# [TEXT BLOCK]
What does this tell us? 

Think local 

Although we might sometimes think of ‘environmental governance’ as being operational at the national level, many civic tech projects engage specifically at the local or community level. This is important given that marginalised and remote communities – whether in the inner cities or rural areas – are the most likely to feel the impact of environmental destruction and climate change first, and have the least access to resources to deal with the shocks they may encounter. 

Adapt to the context

Although there are commonalities in the approach of many civic tech projects, they occur in unique socio-economic, political, cultural and environmental contexts. Civic tech projects need to respond and adapt to this context, even if they borrow tech tools developed elsewhere.  

Surface the politics

Civic tech projects are by their very nature political – whether in their stated objective, through their institutional arrangements, or in the way they seek to organise communities. The overt or underlying ‘politics of a project’ can be evident in how similar projects with similar objectives orientate themselves differently. This is the case with many open data projects, which may seem on the surface to be ‘neutral’. In the end, whatever the overt or hidden politics driving a project, it will affect and shape how it engages a community and how the community responds, and can determine the benefit of the project in achieving inclusive environmental sustainability outcomes.

Build capacity in a community

Civic tech projects offer an excellent opportunity for community capacity building, knowledge creation and change, and for direct participation by community members in environmental governance. It is also important to think of the ‘community’ beyond the immediate community of the civic tech project. Civic tech projects can be the core from which associated community projects emerge, creating a valuable interlinking of initiatives that all contribute towards community resilience and sustainability. 

Train monitors to strengthen the data collected

Systems of data verification using trained community monitors or field workers can be important, and allow for more credible data to be collected at the grassroots level, which is one of the challenges of community-led data gathering initiatives. It also allows for a process of direct intervention and action being built into a project.

# [MATERIAL SHOWN]
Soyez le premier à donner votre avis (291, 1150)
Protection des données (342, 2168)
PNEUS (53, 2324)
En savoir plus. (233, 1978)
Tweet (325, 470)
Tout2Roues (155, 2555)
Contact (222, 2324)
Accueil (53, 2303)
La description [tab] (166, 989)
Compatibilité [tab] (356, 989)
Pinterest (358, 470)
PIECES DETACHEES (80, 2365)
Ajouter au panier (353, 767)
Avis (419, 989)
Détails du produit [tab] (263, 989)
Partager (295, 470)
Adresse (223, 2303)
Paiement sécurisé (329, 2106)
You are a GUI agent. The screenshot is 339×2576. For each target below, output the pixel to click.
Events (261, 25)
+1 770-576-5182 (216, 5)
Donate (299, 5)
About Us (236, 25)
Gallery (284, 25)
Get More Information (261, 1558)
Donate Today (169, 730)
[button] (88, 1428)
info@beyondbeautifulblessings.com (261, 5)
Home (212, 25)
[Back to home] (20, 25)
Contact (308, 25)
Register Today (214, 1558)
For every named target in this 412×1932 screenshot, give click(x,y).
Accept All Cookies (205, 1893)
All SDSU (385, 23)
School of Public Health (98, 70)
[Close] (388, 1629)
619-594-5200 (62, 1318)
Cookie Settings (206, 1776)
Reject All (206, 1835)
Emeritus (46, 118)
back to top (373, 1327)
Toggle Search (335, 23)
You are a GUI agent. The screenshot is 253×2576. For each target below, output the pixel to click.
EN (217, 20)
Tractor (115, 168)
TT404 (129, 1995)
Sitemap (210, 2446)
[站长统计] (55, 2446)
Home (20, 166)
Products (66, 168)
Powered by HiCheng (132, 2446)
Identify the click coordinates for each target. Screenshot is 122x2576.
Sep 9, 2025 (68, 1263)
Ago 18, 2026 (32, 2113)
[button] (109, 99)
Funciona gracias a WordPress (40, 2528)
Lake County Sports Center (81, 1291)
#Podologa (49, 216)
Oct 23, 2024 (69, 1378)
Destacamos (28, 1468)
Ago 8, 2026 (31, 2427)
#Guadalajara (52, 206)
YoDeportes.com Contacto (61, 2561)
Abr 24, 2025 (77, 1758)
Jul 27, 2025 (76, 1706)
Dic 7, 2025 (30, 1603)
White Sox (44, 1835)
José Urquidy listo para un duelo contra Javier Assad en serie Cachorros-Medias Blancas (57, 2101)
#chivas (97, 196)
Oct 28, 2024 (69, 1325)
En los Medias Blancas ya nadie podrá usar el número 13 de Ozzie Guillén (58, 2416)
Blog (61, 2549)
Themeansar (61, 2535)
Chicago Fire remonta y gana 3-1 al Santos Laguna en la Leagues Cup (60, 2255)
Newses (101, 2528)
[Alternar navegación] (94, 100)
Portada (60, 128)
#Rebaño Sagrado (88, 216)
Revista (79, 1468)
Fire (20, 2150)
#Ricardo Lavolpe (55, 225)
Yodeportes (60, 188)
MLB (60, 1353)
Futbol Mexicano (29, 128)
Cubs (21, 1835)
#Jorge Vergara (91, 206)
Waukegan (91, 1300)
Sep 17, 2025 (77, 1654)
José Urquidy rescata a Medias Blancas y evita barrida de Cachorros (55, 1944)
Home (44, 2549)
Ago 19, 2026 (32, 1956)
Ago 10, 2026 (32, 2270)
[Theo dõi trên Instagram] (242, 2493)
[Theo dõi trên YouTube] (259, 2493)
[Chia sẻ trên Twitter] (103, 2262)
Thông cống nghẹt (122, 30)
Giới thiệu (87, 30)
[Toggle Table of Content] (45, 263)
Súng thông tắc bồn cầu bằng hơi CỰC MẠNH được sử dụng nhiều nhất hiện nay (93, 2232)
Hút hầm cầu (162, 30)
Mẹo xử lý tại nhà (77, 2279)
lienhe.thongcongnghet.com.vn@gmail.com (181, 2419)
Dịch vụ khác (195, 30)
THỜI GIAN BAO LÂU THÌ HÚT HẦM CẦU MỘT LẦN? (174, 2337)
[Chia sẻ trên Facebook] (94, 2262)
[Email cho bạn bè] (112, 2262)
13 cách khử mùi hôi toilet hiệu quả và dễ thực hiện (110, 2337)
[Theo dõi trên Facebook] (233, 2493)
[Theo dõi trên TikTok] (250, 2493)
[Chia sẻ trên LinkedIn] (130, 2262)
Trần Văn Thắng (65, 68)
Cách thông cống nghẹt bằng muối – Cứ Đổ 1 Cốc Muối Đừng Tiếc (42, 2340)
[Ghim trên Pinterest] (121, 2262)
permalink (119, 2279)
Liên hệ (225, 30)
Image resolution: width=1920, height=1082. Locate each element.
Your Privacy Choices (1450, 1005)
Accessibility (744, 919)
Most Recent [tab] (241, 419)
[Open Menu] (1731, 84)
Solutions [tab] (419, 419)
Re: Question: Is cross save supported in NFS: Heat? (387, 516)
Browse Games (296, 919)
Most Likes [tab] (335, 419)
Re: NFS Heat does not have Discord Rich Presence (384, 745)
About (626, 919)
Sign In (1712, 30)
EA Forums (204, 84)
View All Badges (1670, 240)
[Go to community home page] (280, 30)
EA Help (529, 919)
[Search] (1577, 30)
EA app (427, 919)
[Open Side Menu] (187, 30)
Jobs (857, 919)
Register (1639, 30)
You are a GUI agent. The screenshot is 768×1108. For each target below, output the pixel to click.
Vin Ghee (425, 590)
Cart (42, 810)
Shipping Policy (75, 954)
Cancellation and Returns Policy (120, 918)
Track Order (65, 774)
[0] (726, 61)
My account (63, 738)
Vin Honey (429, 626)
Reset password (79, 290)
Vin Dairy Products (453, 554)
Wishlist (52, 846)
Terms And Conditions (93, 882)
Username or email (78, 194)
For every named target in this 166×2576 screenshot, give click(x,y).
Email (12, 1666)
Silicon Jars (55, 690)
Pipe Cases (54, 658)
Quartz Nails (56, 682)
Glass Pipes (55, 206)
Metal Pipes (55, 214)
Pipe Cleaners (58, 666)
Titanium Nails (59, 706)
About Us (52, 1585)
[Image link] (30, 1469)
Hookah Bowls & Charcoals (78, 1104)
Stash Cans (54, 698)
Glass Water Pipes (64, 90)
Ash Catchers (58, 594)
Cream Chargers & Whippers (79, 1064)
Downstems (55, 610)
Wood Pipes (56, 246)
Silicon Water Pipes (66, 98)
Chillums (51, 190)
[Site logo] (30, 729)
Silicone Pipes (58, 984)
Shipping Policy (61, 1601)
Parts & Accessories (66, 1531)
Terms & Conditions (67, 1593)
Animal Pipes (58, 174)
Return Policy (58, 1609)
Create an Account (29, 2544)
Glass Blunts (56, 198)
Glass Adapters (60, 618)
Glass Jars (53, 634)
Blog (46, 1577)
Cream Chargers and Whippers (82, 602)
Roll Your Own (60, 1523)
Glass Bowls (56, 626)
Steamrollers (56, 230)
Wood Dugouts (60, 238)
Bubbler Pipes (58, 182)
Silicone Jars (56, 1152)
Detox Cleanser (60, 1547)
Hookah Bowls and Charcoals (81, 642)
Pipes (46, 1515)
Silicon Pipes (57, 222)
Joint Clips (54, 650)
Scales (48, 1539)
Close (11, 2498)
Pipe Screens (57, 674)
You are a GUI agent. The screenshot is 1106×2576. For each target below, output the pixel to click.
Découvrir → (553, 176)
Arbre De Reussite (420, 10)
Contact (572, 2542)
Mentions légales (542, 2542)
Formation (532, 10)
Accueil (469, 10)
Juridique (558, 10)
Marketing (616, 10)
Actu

# [WHAT TO WORK ON]
1. Repeat word for word the part of the civic tech text that begins at the words "What does this" and stops after "they may encounter.".
2. According to the civic tech text, which projects may seem "neutral" on the surface?
3. Pick up the text on civic tech projects after its last sentence and continue writing it.

# [ANSWERS PROVIDED]
1.
What does this tell us? 

Think local 

Although we might sometimes think of ‘environmental governance’ as being operational at the national level, many civic tech projects engage specifically at the local or community level. This is important given that marginalised and remote communities – whether in the inner cities or rural areas – are the most likely to feel the impact of environmental destruction and climate change first, and have the least access to resources to deal with the shocks they may encounter.

2. Many open data projects.

3.
Step in where the government can’t

Civic tech projects also have a strong potential to catalyse action in the absence of government interventions, whether through improving service delivery through co-management models, or creating ‘off-the-grid’ interventions where government services or the market do not reach. 

Think simple

Effective solutions do not necessarily have to be complicated: citizen media projects can function as effective monitoring and oversight mechanisms, polling and crowd-sourcing can be effective in producing policy shifts. Simple WhatsApp or SMS systems may be all that is needed to empower, and to bring about change. 

Going forward: Applications in NDI programming 

NDI will apply the lessons learned from this research to considerations of the use of civic tech in strengthening environmental governance programming. As part of the Institute’s current work to evaluate the successes, challenges, and opportunities in policy processes for participatory environmental governance, NDI will support country stakeholders through a human-centered design approach to developing innovative responses to identified gaps in policy implementation or sustainability. The Institute and country stakeholders will consider case examples and best practices from this landscape analysis to inform the exploration of how civic tech approaches may be scaled or adapted to respond to needs identified at the country level, and to democratize civic engagement for more inclusive, accountable, and participatory governance.